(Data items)
________________________________________

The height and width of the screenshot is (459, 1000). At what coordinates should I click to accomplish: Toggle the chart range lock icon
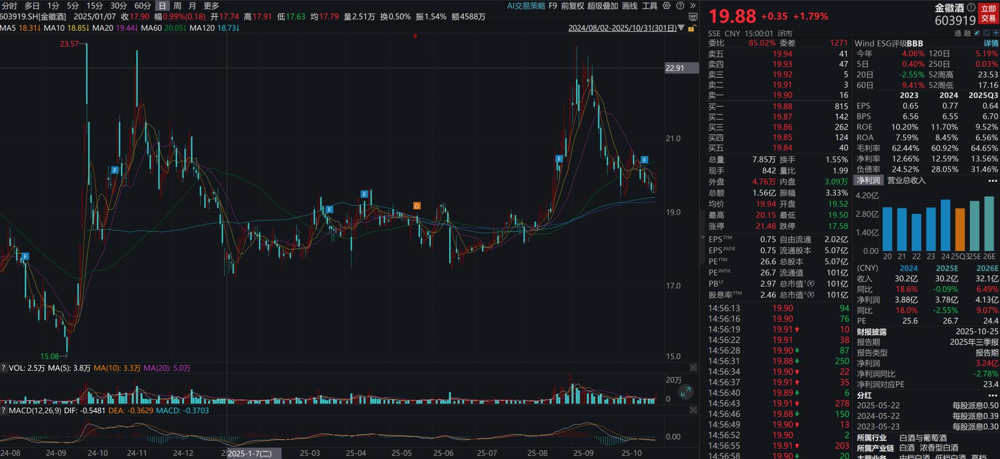[691, 28]
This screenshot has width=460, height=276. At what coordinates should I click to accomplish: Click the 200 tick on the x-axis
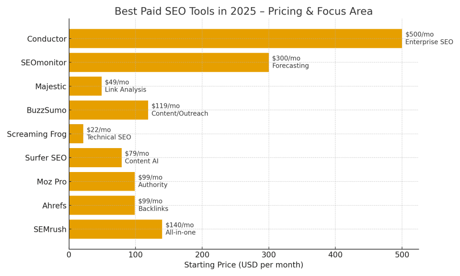coord(202,254)
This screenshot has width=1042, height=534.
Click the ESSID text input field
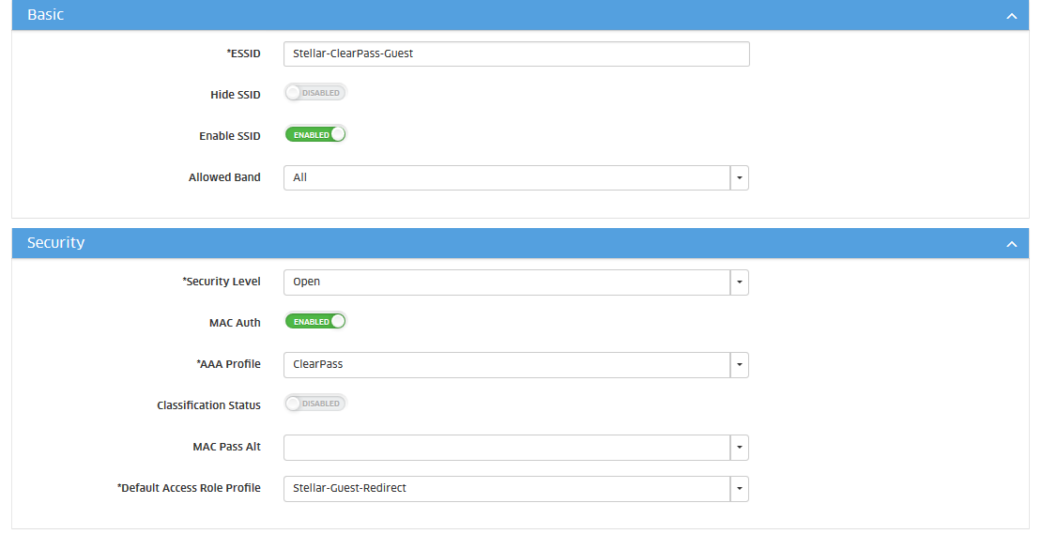click(x=515, y=53)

________________________________________

PROBLEM STATEMENT —
Nothing but the records, copied exactly and stripped of pictures, should be returned.

RESULT FOR THIS TASK —
The height and width of the screenshot is (459, 1000). At what coordinates should I click to accomplish: Toggle the chart range lock icon
[691, 28]
This screenshot has width=460, height=276. At what coordinates should I click to accomplish: Click the 200 tick on the x-axis
coord(202,254)
This screenshot has width=1042, height=534.
Click the ESSID text input field
click(x=515, y=53)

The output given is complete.